Es reicht: Rendi-Wagner spricht Chef-Wort

Skandal-Umfrage: SPÖ-Chefin Rendi-Wagner bricht ihr Schweigen. In gleich mehreren Interviews nimmt sie Stellung zu Doskozils strittiger Aktion.
Autor: Stefanie Hermann, 24.11.2022 um 07:15 Uhr
Die von der SPÖ Burgenland in Auftrag gegebene Umfrage hat hohe Wellen geschlagen. Anlässlich seiner Rückkehr nach einer gesundheitlichen Auszeit, hat Landeshauptmann Hans Peter Doskozil mehrere Themen abfragen lassen. Dabei hat er es sich nicht nehmen lassen, abzufragen, wie die aktuell im Aufwind befindliche SPÖ mit ihm statt Parteichefin Rendi-Wagner als Kanzlerkandidat abschneiden würde. Kurz gefasst: Das bei Meinungsforscher Peter Hajek in Auftrag gegebene Werk attestiert ihm, der bessere Spitzenkandidat zu sein.

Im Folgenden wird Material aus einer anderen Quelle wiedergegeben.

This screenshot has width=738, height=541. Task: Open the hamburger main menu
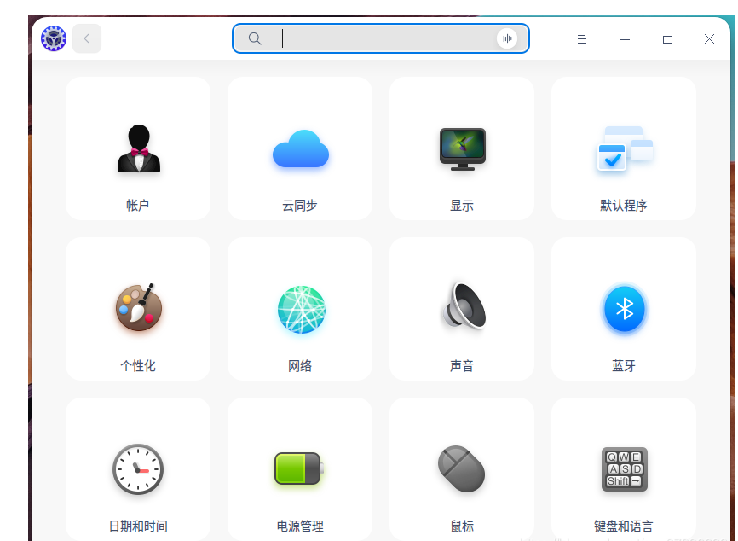point(582,39)
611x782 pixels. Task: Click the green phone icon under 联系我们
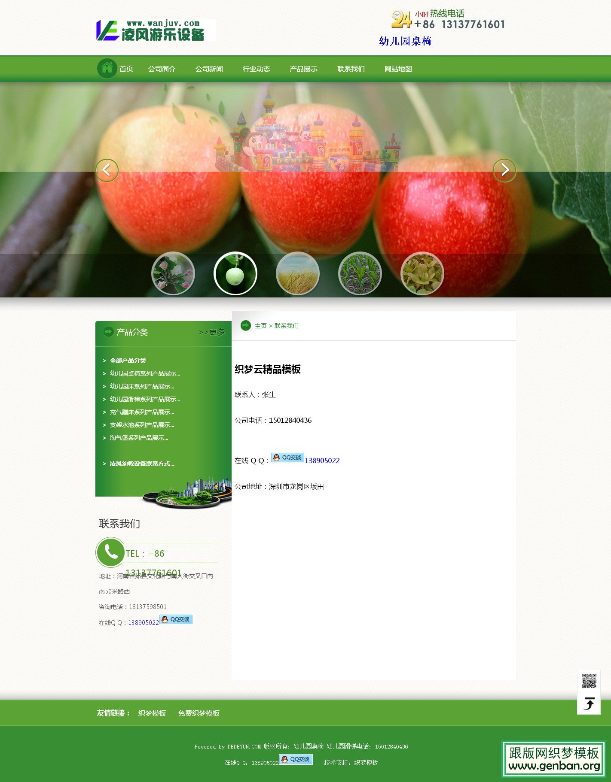click(110, 552)
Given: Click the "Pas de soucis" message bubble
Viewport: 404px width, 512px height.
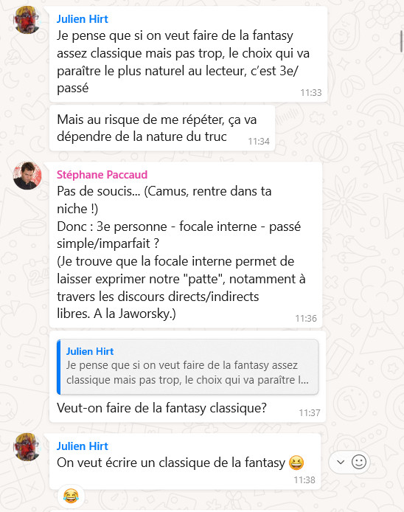Looking at the screenshot, I should [186, 245].
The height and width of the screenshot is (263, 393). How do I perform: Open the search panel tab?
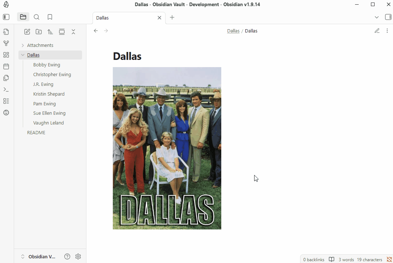[37, 17]
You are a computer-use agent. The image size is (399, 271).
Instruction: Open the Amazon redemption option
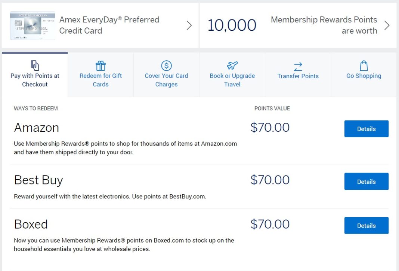pyautogui.click(x=36, y=128)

Umfrage ist offener Affront

Inner- und außerhalb der Partei hat die in Kurz-Manier gekleidete Umfrage für ordentlich Wirbel gesorgt. Nur eine hat nicht einmal mit der Wimper gezuckt: Rendi-Wagner hat den Quertreiber trotz hitziger Debatte konsequent  eiskalt ignoriert. Jetzt aber hat sie Schweigen gebrochen und gegenüber mehreren Privatsendern Stellung genommen.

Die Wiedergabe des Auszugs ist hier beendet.